Un estudio divulgado por la Organización Panamericana de la Salud (OPS) coloca en primer plano una presión sanitaria de largo alcance: 470 millones de personas en América, equivalentes a dos de cada cinco habitantes, viven con al menos un trastorno neurológico o una lesión del sistema nervioso. Aunque la mortalidad por estas enfermedades ha disminuido desde 1990, la investigación advierte que la discapacidad crónica sigue en aumento, un contraste que expone la necesidad de transformar los sistemas de salud más allá del discurso de avances generales.
El análisis, publicado en The Lancet Regional Health–Americas y basado en el Estudio de la Carga Mundial de Enfermedad 2023, estima que estas afecciones provocaron 1,1 millones de muertes en 2023 y generaron 37,5 millones de años de vida ajustados por discapacidad. Eso representa el 12 % de la carga total de enfermedades no transmisibles y lesiones en América. El investigador principal, Ramón Martínez, explicó que cada vez más personas sobreviven, pero permanecen durante más tiempo con secuelas que requieren rehabilitación, cuidados prolongados y apoyo permanente, una señal de costo social creciente y de alerta institucional para la capacidad de respuesta pública. La investigación examinó 19 trastornos neurológicos en 38 países y territorios entre 1990 y 2023. Los resultados muestran que la migraña y la cefalea tensional concentran la mayor cantidad de casos y afectan la calidad de vida y la productividad laboral, mientras que el mayor impacto en pérdida de salud corresponde al Alzheimer, otras demencias y los accidentes cerebrovasculares.

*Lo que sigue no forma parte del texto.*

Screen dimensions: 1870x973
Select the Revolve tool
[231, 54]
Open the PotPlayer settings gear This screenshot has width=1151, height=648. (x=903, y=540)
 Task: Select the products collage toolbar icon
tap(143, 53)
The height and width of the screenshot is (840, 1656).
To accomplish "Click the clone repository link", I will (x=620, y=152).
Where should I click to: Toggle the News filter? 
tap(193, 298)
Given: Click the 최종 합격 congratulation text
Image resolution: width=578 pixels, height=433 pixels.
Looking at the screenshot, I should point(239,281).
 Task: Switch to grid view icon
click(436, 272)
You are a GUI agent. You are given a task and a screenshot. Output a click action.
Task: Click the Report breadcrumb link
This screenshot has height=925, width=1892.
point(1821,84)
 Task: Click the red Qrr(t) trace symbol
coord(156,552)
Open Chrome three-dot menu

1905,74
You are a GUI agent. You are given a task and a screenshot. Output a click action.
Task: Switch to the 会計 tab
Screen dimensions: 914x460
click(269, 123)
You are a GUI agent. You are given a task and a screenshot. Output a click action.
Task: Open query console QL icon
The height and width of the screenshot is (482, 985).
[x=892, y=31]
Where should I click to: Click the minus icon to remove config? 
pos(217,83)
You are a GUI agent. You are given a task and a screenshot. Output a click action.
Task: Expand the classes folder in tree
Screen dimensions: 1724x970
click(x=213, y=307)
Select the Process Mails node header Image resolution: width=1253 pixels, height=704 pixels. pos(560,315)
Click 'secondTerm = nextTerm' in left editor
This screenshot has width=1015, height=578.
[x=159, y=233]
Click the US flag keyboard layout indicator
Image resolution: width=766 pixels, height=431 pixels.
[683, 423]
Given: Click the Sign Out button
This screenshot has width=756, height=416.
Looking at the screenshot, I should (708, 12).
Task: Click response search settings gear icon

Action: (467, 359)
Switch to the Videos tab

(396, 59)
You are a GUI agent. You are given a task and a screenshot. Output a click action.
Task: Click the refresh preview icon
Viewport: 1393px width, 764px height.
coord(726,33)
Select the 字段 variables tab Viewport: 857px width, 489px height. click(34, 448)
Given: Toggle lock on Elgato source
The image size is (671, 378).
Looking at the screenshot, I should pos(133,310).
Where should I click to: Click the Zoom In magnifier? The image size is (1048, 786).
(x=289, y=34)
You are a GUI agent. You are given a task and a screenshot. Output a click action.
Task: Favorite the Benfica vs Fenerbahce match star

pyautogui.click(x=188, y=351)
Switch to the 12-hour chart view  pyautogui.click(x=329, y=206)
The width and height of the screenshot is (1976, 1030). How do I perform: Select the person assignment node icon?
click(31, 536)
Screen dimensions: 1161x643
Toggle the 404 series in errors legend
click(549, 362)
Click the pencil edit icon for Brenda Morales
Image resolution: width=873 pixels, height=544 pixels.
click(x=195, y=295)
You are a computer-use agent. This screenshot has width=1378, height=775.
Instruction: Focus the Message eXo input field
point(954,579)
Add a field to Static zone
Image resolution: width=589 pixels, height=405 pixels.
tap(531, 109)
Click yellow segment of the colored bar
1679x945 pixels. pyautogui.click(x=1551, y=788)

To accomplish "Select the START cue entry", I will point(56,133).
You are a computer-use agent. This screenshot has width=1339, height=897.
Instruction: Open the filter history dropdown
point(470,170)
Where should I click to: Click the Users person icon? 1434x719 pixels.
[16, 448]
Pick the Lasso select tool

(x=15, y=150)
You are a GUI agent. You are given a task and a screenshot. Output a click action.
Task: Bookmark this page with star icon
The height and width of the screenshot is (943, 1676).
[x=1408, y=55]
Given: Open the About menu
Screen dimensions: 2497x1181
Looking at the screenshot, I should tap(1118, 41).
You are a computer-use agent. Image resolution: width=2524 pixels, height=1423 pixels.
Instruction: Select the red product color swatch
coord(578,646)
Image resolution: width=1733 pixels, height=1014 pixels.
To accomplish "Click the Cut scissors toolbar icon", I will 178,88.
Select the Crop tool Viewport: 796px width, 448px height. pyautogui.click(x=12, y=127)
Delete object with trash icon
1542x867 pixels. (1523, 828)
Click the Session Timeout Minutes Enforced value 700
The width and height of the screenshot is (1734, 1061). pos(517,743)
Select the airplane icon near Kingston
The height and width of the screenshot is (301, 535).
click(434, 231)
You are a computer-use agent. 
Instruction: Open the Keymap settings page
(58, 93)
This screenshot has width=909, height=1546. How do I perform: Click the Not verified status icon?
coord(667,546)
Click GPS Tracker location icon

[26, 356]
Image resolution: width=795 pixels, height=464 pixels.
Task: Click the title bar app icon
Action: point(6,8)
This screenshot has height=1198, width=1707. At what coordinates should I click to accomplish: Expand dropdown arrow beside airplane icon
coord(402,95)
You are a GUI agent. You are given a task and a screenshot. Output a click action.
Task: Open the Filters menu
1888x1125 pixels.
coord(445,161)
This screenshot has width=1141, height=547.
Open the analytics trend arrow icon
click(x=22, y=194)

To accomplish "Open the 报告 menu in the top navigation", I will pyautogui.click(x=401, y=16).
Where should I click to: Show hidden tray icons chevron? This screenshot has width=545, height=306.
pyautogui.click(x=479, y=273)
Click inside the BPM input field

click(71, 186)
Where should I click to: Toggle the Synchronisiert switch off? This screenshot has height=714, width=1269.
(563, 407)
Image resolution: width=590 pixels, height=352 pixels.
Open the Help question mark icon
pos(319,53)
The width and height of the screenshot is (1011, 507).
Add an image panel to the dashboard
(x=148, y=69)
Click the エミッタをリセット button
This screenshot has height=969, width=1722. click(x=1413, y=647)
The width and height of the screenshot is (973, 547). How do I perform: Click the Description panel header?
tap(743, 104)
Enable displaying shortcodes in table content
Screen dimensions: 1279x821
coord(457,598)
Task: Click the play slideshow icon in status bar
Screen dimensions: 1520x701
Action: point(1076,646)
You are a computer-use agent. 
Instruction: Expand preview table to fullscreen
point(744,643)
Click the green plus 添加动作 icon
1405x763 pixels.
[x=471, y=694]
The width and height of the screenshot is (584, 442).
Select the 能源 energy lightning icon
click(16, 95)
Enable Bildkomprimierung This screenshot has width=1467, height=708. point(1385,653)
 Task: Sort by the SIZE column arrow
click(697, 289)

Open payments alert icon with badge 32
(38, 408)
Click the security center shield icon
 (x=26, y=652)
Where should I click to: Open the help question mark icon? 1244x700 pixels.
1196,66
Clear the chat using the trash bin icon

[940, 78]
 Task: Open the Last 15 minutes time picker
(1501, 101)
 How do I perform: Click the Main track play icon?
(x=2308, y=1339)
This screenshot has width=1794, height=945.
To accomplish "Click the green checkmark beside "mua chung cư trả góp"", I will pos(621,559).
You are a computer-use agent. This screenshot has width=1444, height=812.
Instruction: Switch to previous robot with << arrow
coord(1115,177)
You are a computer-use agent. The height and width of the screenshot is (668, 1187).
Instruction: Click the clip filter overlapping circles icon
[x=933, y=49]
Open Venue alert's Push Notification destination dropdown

El patrón también cambia por edad: en menores de cinco años predominan los defectos del tubo neural, los trastornos del espectro autista y la epilepsia; en jóvenes, la migraña figura entre las principales causas de discapacidad; y en adultos mayores sobresalen el Alzheimer y los ACV, reforzando la exigencia de vigilancia y resultados concretos en servicios de salud frente a una carga que no deja de crecer.